§ **What you have to do**
Update the data below by replacing every instance of "GUI agent" with "interface agent", leaving everything else unchanged.

§ **Task input**
# # # # #

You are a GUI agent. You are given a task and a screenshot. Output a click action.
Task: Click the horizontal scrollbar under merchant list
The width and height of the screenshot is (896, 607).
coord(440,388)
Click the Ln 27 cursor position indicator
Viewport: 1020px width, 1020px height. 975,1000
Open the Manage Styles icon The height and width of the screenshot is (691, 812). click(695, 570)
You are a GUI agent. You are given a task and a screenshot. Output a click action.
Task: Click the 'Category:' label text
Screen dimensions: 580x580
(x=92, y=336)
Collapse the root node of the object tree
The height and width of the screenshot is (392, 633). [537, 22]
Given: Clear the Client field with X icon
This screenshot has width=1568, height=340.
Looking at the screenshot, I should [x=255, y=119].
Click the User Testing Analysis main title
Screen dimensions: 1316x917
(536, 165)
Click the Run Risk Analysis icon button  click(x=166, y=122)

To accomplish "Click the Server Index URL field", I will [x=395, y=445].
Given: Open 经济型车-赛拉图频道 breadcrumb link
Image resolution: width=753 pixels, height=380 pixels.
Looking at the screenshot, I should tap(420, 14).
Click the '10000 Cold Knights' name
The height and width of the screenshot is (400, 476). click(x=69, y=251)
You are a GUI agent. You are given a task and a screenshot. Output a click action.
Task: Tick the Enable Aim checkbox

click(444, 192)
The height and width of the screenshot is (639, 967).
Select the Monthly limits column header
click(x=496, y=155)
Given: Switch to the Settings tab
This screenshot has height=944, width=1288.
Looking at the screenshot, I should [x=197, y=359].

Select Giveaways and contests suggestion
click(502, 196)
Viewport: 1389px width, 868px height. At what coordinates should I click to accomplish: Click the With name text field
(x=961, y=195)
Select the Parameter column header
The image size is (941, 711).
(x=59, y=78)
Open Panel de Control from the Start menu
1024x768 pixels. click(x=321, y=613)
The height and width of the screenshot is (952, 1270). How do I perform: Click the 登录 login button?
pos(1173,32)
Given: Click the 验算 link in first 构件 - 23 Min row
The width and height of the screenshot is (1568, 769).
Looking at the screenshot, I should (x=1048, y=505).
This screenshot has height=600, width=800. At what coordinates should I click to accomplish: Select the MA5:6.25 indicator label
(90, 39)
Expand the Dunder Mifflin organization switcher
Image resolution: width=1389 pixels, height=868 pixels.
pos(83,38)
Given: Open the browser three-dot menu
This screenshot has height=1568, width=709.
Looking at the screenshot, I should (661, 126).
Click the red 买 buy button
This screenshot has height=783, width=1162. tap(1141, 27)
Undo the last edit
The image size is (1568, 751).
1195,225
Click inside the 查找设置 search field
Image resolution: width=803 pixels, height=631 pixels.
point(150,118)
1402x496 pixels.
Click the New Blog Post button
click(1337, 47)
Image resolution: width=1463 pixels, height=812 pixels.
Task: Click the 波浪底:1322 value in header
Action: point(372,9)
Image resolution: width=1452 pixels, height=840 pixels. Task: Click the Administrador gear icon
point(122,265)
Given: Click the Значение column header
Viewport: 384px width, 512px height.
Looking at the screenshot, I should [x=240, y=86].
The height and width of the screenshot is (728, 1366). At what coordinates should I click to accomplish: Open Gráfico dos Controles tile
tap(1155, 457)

# # # # #

§ **Response to this task**
You are a interface agent. You are given a task and a screenshot. Output a click action.
Task: Click the horizontal scrollbar under merchant list
The width and height of the screenshot is (896, 607).
coord(440,388)
Click the Ln 27 cursor position indicator
Viewport: 1020px width, 1020px height. 975,1000
Open the Manage Styles icon The height and width of the screenshot is (691, 812). click(695, 570)
You are a interface agent. You are given a task and a screenshot. Output a click action.
Task: Click the 'Category:' label text
Screen dimensions: 580x580
(x=92, y=336)
Collapse the root node of the object tree
The height and width of the screenshot is (392, 633). [537, 22]
Given: Clear the Client field with X icon
This screenshot has width=1568, height=340.
Looking at the screenshot, I should [x=255, y=119].
Click the User Testing Analysis main title
Screen dimensions: 1316x917
(536, 165)
Click the Run Risk Analysis icon button  click(x=166, y=122)

To accomplish "Click the Server Index URL field", I will [x=395, y=445].
Given: Open 经济型车-赛拉图频道 breadcrumb link
Image resolution: width=753 pixels, height=380 pixels.
Looking at the screenshot, I should tap(420, 14).
Click the '10000 Cold Knights' name
The height and width of the screenshot is (400, 476). click(x=69, y=251)
You are a interface agent. You are given a task and a screenshot. Output a click action.
Task: Tick the Enable Aim checkbox

click(444, 192)
The height and width of the screenshot is (639, 967).
Select the Monthly limits column header
click(x=496, y=155)
Given: Switch to the Settings tab
This screenshot has height=944, width=1288.
Looking at the screenshot, I should [x=197, y=359].

Select Giveaways and contests suggestion
click(502, 196)
Viewport: 1389px width, 868px height. At what coordinates should I click to accomplish: Click the With name text field
(x=961, y=195)
Select the Parameter column header
The image size is (941, 711).
(x=59, y=78)
Open Panel de Control from the Start menu
1024x768 pixels. click(x=321, y=613)
The height and width of the screenshot is (952, 1270). How do I perform: Click the 登录 login button?
pos(1173,32)
Given: Click the 验算 link in first 构件 - 23 Min row
The width and height of the screenshot is (1568, 769).
Looking at the screenshot, I should (x=1048, y=505).
This screenshot has height=600, width=800. At what coordinates should I click to accomplish: Select the MA5:6.25 indicator label
(90, 39)
Expand the Dunder Mifflin organization switcher
Image resolution: width=1389 pixels, height=868 pixels.
pos(83,38)
Given: Open the browser three-dot menu
This screenshot has height=1568, width=709.
Looking at the screenshot, I should (661, 126).
Click the red 买 buy button
This screenshot has height=783, width=1162. tap(1141, 27)
Undo the last edit
The image size is (1568, 751).
1195,225
Click inside the 查找设置 search field
Image resolution: width=803 pixels, height=631 pixels.
point(150,118)
1402x496 pixels.
Click the New Blog Post button
click(1337, 47)
Image resolution: width=1463 pixels, height=812 pixels.
Task: Click the 波浪底:1322 value in header
Action: point(372,9)
Image resolution: width=1452 pixels, height=840 pixels. Task: Click the Administrador gear icon
point(122,265)
Given: Click the Значение column header
Viewport: 384px width, 512px height.
Looking at the screenshot, I should [x=240, y=86].
The height and width of the screenshot is (728, 1366). At what coordinates should I click to accomplish: Open Gráfico dos Controles tile
tap(1155, 457)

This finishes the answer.